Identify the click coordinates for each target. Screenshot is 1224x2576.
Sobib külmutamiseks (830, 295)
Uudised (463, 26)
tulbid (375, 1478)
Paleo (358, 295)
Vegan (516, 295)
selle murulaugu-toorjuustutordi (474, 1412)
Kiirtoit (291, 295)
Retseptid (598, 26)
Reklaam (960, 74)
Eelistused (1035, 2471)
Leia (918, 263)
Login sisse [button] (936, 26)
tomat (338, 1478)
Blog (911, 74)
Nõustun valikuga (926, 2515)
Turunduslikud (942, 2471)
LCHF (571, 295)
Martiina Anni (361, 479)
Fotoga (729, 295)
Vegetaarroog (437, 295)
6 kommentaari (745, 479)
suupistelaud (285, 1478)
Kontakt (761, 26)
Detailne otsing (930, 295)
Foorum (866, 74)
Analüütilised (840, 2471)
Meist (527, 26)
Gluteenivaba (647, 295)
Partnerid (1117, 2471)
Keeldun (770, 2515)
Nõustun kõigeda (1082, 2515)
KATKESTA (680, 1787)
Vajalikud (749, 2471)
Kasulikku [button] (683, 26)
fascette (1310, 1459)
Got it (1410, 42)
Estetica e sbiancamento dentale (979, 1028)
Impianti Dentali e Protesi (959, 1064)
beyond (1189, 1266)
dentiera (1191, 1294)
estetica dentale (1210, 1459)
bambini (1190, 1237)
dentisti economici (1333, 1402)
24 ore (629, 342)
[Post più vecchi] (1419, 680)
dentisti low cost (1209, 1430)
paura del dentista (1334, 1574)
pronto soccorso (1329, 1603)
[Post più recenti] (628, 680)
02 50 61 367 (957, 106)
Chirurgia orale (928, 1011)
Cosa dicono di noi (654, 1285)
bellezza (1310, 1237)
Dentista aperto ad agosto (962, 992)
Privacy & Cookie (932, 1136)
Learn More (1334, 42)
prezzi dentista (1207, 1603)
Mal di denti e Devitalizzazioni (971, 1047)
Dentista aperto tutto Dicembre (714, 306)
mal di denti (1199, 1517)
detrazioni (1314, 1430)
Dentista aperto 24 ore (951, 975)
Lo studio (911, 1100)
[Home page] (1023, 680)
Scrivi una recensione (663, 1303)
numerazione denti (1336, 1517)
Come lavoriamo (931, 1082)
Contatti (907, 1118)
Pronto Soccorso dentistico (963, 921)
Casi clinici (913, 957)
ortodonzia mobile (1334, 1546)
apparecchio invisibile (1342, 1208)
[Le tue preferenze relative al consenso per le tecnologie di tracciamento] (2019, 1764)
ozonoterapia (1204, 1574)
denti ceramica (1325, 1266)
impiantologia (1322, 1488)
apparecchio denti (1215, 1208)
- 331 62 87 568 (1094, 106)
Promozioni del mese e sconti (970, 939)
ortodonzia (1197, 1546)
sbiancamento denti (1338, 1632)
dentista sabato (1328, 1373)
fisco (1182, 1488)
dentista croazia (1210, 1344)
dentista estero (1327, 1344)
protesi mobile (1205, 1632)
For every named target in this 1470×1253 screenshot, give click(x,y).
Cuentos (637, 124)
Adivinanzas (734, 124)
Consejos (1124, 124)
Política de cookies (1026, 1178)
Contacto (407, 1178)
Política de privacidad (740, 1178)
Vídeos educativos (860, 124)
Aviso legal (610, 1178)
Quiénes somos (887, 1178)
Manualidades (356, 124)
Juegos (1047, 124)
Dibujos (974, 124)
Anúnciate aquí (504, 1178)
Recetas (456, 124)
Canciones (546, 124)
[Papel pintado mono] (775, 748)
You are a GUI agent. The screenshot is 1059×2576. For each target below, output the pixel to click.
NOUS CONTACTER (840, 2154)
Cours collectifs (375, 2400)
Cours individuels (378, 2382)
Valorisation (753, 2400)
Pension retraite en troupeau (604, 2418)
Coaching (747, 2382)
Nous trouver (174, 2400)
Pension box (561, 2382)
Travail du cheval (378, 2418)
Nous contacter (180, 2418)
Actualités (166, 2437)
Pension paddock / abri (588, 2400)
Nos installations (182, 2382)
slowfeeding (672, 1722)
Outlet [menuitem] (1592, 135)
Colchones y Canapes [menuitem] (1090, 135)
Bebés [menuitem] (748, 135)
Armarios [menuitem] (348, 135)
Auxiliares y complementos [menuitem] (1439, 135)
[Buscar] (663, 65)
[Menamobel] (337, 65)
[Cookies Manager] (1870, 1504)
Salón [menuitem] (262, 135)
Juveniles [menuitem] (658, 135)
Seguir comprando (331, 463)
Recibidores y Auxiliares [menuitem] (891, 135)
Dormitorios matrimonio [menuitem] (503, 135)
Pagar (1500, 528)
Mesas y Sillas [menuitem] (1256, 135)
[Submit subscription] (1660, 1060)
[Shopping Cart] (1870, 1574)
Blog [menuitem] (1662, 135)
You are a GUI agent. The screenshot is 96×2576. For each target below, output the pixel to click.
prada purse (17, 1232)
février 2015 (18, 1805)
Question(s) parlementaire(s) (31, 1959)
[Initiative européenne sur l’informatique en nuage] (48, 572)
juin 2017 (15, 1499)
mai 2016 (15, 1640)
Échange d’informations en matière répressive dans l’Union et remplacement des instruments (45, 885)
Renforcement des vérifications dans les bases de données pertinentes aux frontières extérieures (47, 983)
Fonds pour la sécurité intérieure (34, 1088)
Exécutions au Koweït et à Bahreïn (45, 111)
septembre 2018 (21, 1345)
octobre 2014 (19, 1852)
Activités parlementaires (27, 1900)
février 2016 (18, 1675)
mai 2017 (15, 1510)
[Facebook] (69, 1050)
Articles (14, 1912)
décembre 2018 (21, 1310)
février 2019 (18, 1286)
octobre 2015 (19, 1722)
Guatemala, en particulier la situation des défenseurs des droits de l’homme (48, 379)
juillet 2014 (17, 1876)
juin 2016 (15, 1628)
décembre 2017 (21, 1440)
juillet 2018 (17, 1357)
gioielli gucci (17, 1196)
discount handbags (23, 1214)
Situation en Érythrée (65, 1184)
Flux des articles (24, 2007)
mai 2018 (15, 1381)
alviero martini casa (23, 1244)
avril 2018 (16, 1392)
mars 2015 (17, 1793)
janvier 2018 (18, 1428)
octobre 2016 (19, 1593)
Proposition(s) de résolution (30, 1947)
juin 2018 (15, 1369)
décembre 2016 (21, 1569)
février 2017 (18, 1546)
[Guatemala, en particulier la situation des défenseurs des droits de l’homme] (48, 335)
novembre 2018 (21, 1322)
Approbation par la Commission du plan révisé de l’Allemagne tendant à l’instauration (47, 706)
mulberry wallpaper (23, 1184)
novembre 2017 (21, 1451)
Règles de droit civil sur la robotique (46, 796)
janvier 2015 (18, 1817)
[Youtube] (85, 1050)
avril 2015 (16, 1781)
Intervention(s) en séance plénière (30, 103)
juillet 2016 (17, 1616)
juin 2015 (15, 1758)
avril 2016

# [WHAT YOU WILL DO]
Send back exactly the lines of the listing above starting at the one with "dentista sabato (1328, 1373)" and ending at the one with "Blog [menuitem] (1662, 135)", inclusive, and no others.

# [TASK ANSWER]
dentista sabato (1328, 1373)
fisco (1182, 1488)
dentista croazia (1210, 1344)
dentista estero (1327, 1344)
protesi mobile (1205, 1632)
For every named target in this 1470×1253 screenshot, give click(x,y).
Cuentos (637, 124)
Adivinanzas (734, 124)
Consejos (1124, 124)
Política de cookies (1026, 1178)
Contacto (407, 1178)
Política de privacidad (740, 1178)
Vídeos educativos (860, 124)
Aviso legal (610, 1178)
Quiénes somos (887, 1178)
Manualidades (356, 124)
Juegos (1047, 124)
Dibujos (974, 124)
Anúnciate aquí (504, 1178)
Recetas (456, 124)
Canciones (546, 124)
[Papel pintado mono] (775, 748)
You are a GUI agent. The screenshot is 1059×2576. For each target below, output the pixel to click.
NOUS CONTACTER (840, 2154)
Cours collectifs (375, 2400)
Cours individuels (378, 2382)
Valorisation (753, 2400)
Pension retraite en troupeau (604, 2418)
Coaching (747, 2382)
Nous trouver (174, 2400)
Pension box (561, 2382)
Travail du cheval (378, 2418)
Nous contacter (180, 2418)
Actualités (166, 2437)
Pension paddock / abri (588, 2400)
Nos installations (182, 2382)
slowfeeding (672, 1722)
Outlet [menuitem] (1592, 135)
Colchones y Canapes [menuitem] (1090, 135)
Bebés [menuitem] (748, 135)
Armarios [menuitem] (348, 135)
Auxiliares y complementos [menuitem] (1439, 135)
[Buscar] (663, 65)
[Menamobel] (337, 65)
[Cookies Manager] (1870, 1504)
Salón [menuitem] (262, 135)
Juveniles [menuitem] (658, 135)
Seguir comprando (331, 463)
Recibidores y Auxiliares [menuitem] (891, 135)
Dormitorios matrimonio [menuitem] (503, 135)
Pagar (1500, 528)
Mesas y Sillas [menuitem] (1256, 135)
[Submit subscription] (1660, 1060)
[Shopping Cart] (1870, 1574)
Blog [menuitem] (1662, 135)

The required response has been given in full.